TO BE DONE: Would you output, word for word and without the pictures, the stretch of lines below from the one containing "Set Allow Export" through the last line?

─── TASK DATA ───

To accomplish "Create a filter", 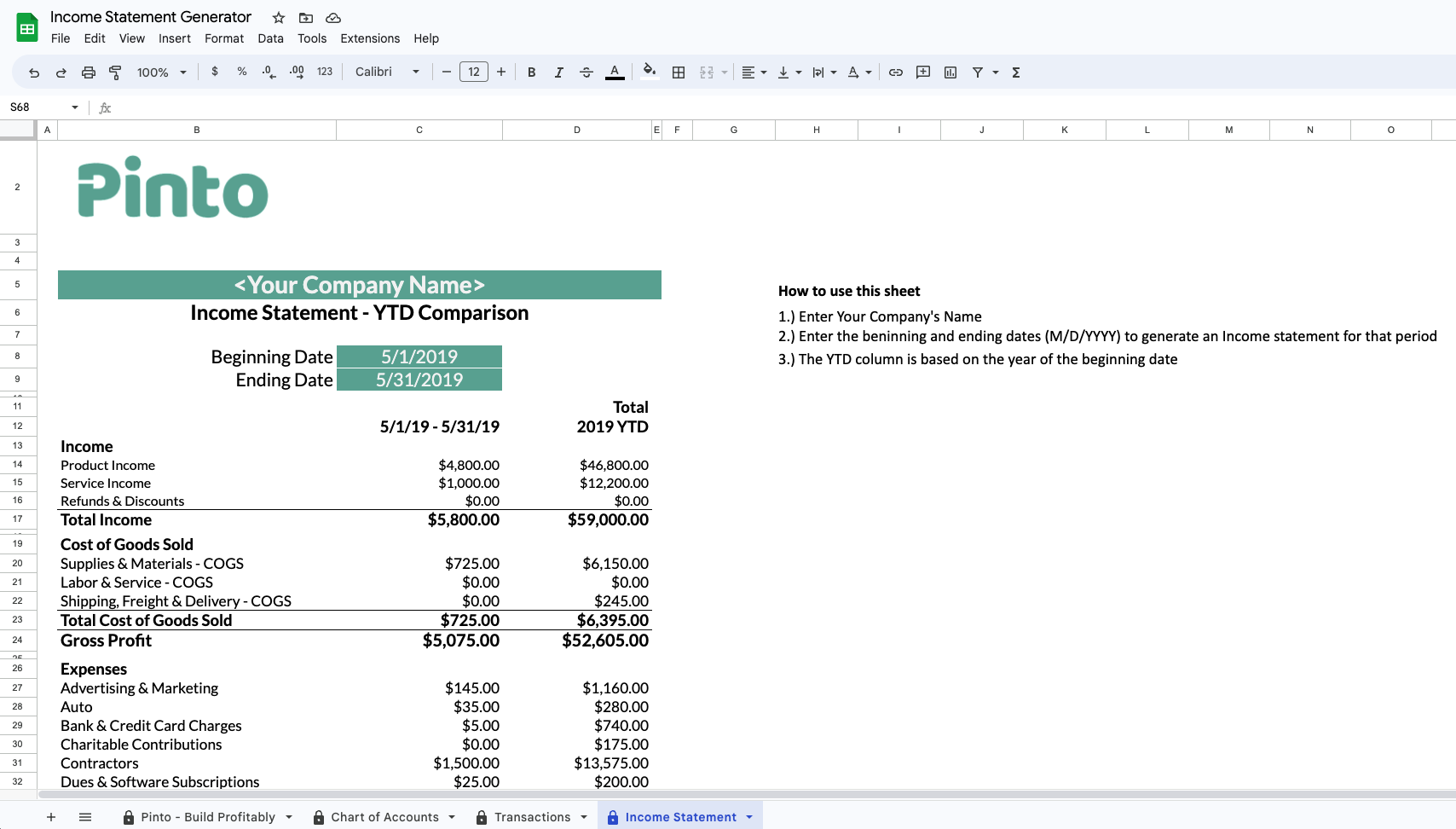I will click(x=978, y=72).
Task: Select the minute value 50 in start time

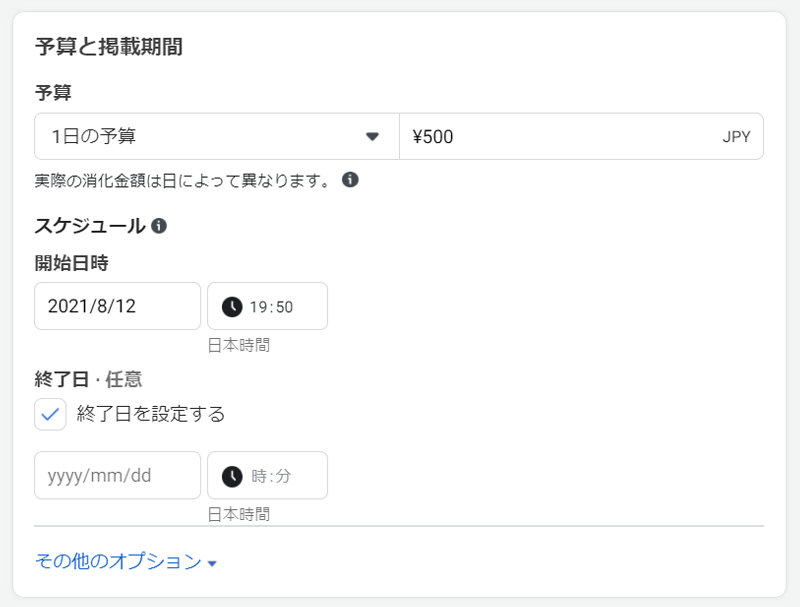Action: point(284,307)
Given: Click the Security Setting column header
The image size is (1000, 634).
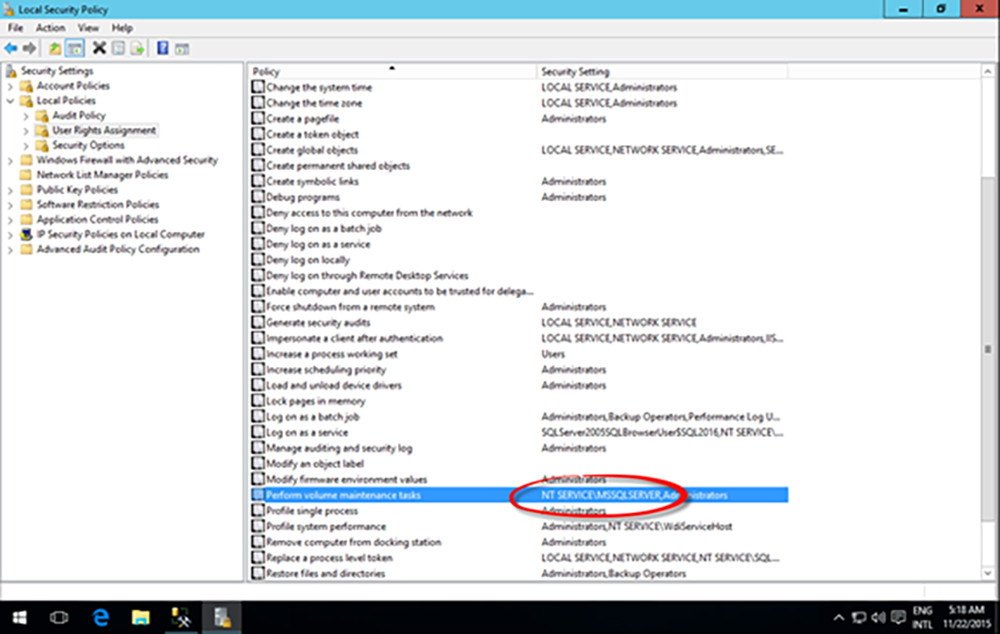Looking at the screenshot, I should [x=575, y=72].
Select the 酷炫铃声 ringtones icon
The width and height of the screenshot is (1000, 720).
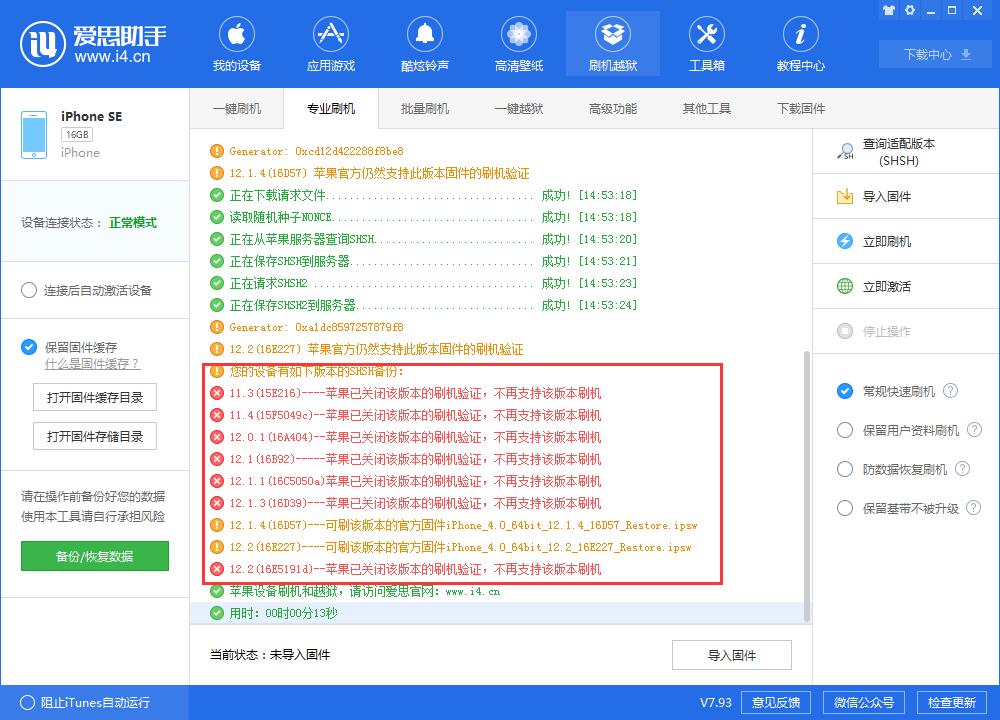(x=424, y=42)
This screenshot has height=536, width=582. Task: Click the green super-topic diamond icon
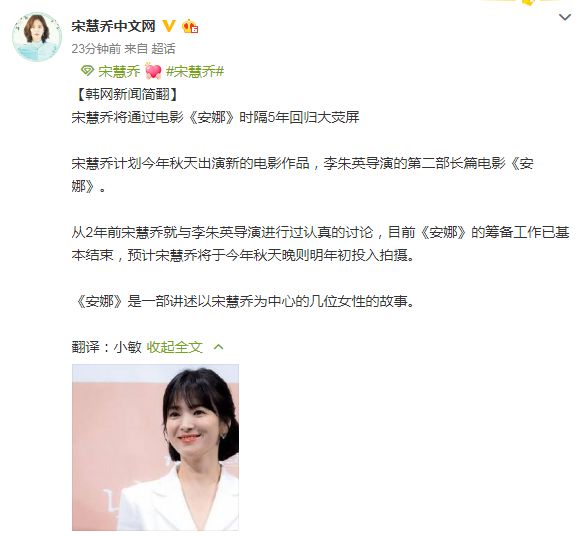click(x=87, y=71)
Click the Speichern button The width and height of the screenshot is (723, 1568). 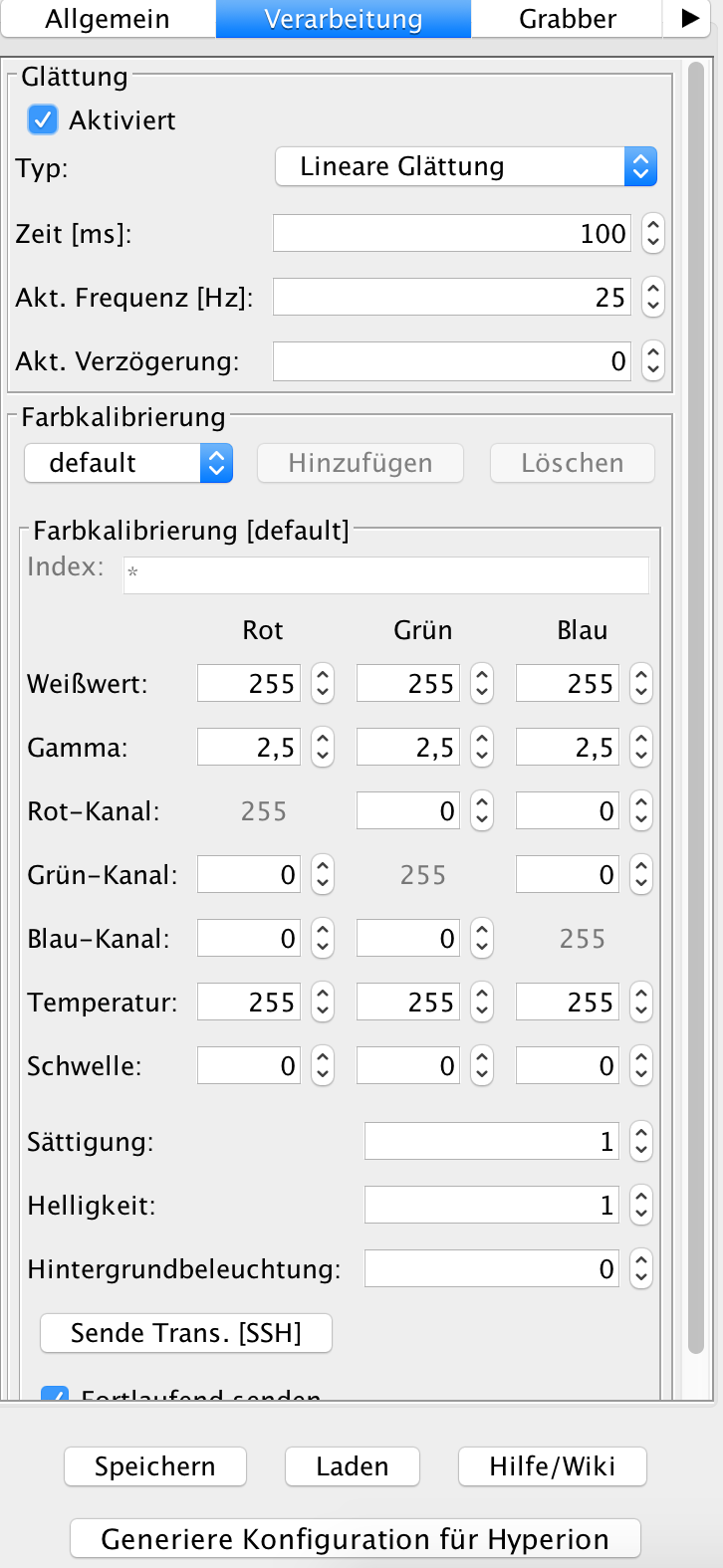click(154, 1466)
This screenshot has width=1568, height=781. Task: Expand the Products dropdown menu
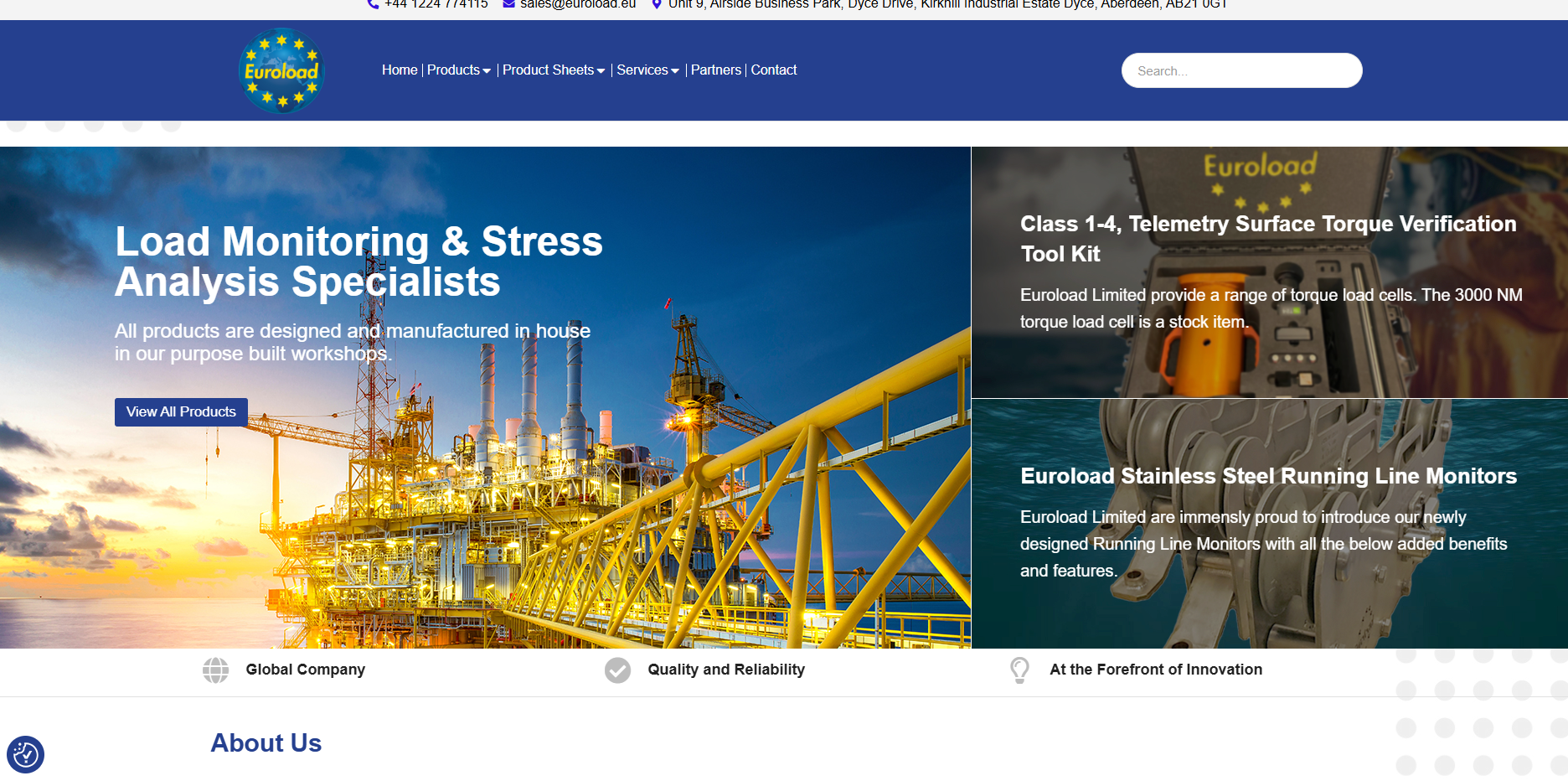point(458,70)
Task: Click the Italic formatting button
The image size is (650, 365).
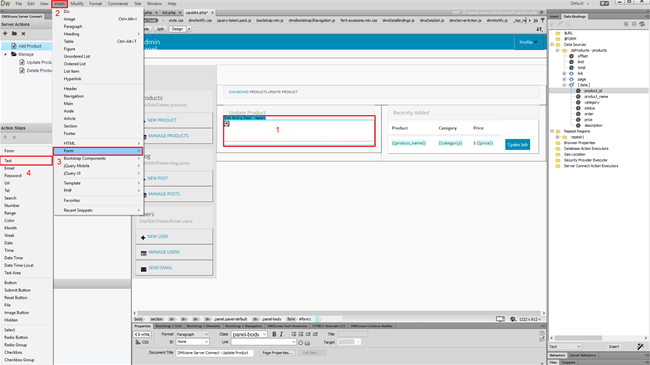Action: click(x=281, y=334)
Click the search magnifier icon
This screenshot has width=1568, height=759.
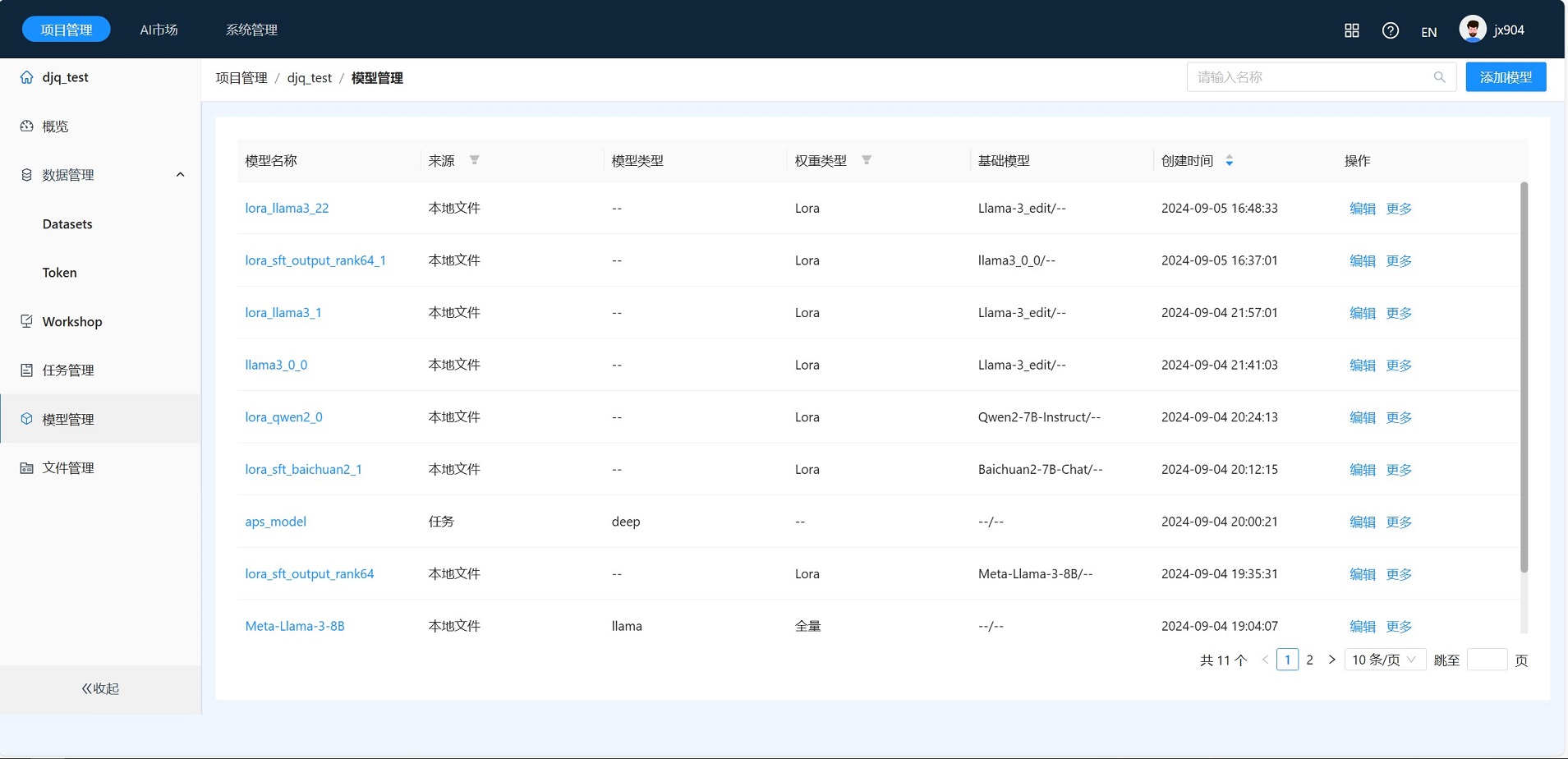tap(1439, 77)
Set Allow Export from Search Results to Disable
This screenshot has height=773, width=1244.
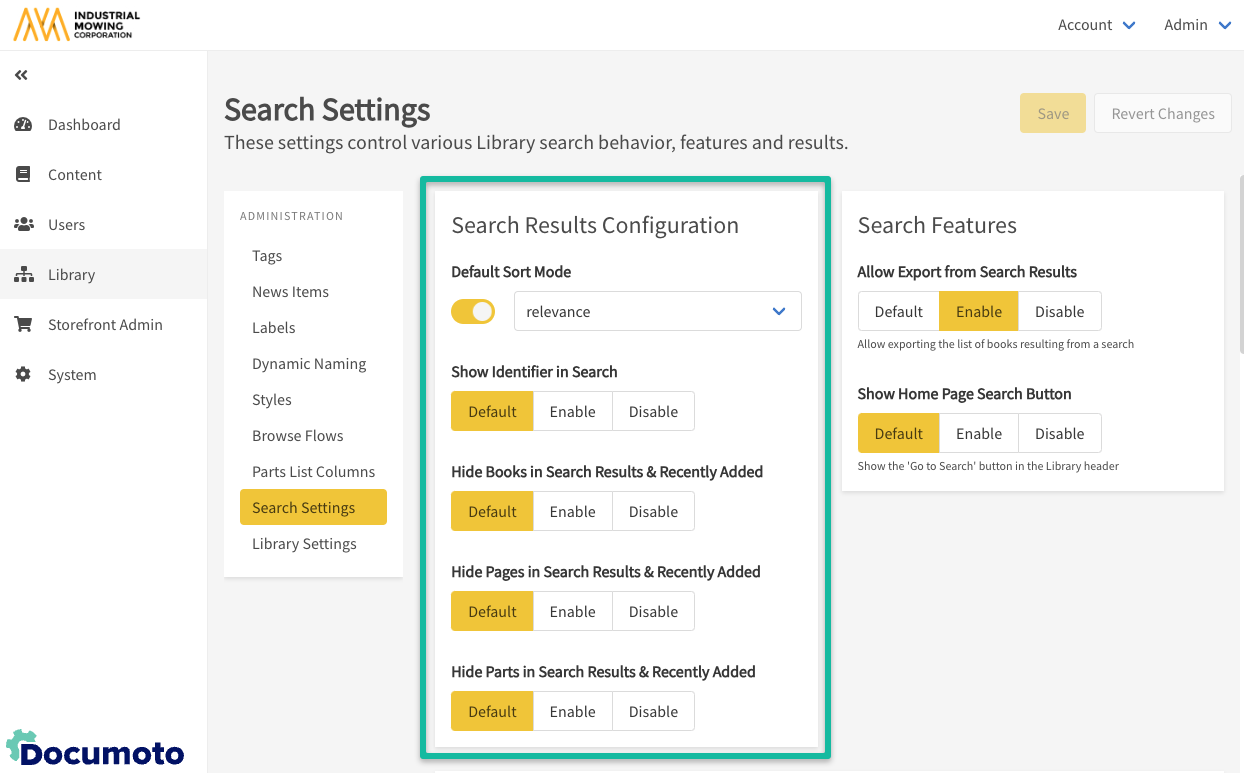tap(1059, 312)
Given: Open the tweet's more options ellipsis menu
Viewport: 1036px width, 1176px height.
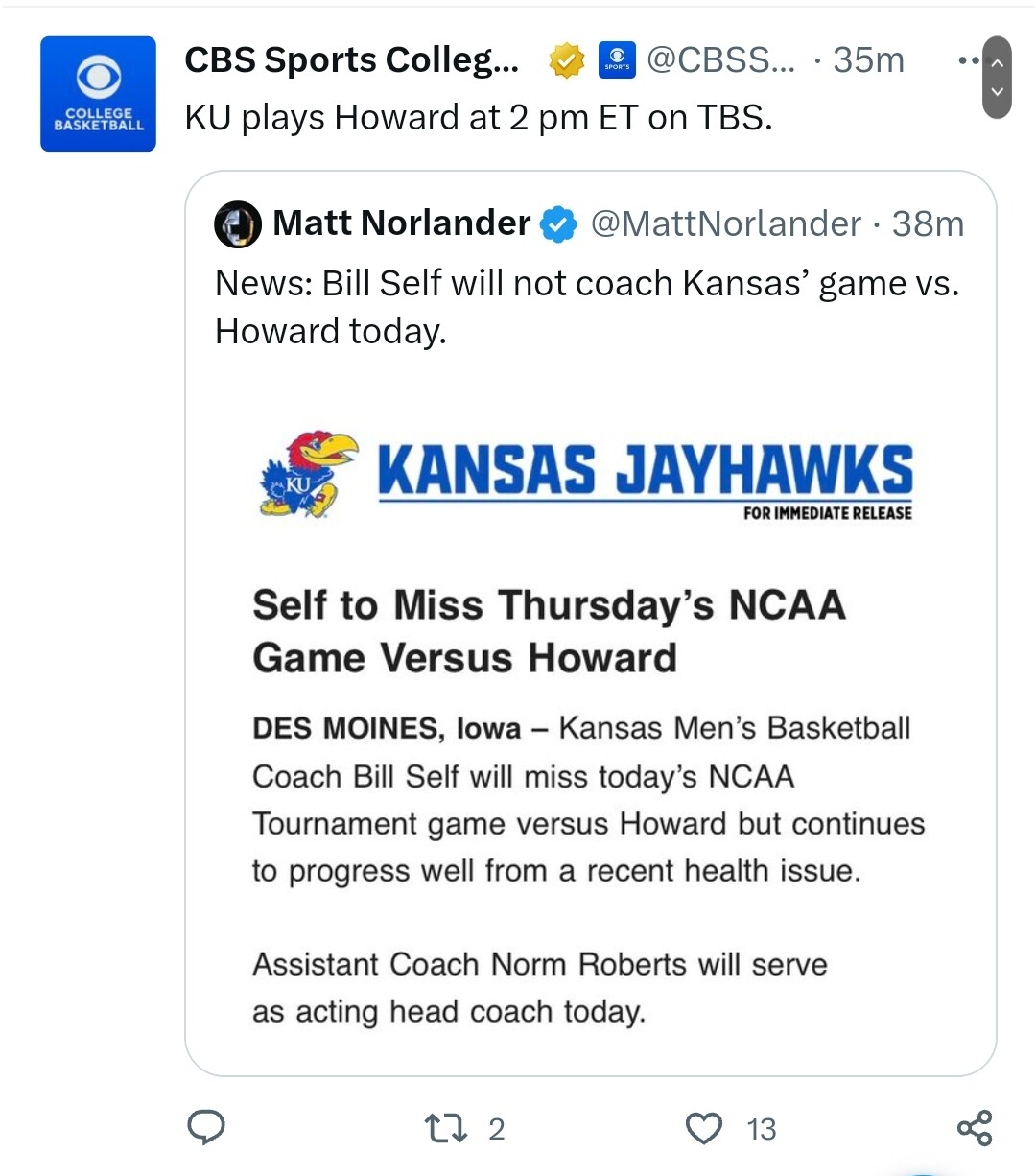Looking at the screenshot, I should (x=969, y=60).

───

WRITTEN ANSWER:
Set Allow Export from Search Results to Disable
This screenshot has height=773, width=1244.
tap(1059, 312)
Given: Open the tweet's more options ellipsis menu
Viewport: 1036px width, 1176px height.
Looking at the screenshot, I should (x=969, y=60).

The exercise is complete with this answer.